How to use Free Software to learn Japanese, and more.

Mining from manga

April 01, 2021 — Tatsumoto

When we read manga, sometimes there's a need to quickly OCR a portion of the screen to look up new words and add sentences to Anki. To do so, you're going to use an optical character recognition program and a few helper tools.


Setting up OCR

Install the following dependencies:

$ sudo pacman -S --needed sxiv maim tesseract xclip imagemagick unzip
  • sxiv is an excellent image viewer. For this setup you can replace it with any image viewer, but sxiv is what I use.
  • tesseract is the OCR engine. It is considered fairly accurate, and many people like it.
  • maim is a utility for taking screenshots which can take parts of the screen.
  • xclip is a tool for copying text to clipboard.
  • imagemagick is a command-line image editor. It's going to come handy to edit the screenshots before Tesseract analyzes them.
  • unzip is a tool for extracting zip archives.

Download maimocr and save it as ~/.local/bin/maimocr. maimocr is a script we are going to use to recognize Japanese text.

Make the file executable:

$ chmod +x ~/.local/bin/maimocr

The directory ~/.local/bin should be in your PATH.
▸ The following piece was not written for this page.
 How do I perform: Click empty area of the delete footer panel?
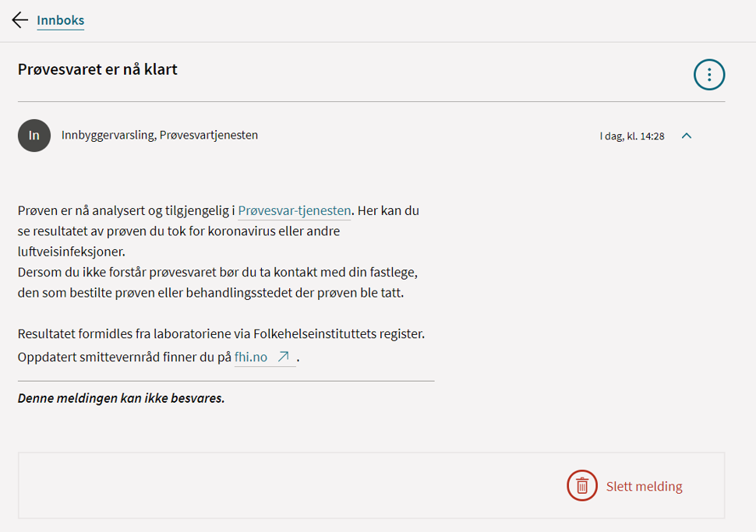point(273,486)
Bind this script to any key in your DE, WM, sxhkd, xbindkeysrc, etc. Here's an example for i3wm:

bindsym $mod+o exec --no-startup-id maimocr

Now you can quickly call maimocr anywhere by pressing the keyboard shortcut.

Usage

Tesseract doesn't work without trained data files. These files tell Tesseract how to read and recognize text from images. When you first run maimocr, it should download Japanese data files automatically. Check the terminal output to see if the process succeeds.
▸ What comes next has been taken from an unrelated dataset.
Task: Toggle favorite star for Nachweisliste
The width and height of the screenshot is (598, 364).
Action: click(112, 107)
When you run it the second time, maimocr will ask you to select an area with Japanese text and try to OCR it. The resulting text will be saved to the system clipboard. Use it in combination with Yomichan Search to quickly lookup Japanese words in real-time.

To open Yomichan Search, open your Web Browser and press Alt+Insert. Yomichan should be already installed.

Video demonstration.

Expanding data set

By default, maimocr automatically downloads tessdata.zip (mirror) with Tesseract data files, then saves the files to ~/.local/share/tessdata.

To use additional data files with maimocr, copy any new *.traineddata files to ~/.local/share/tessdata.

Capture2Text files

These instructions are no longer necessary. The files are included by default.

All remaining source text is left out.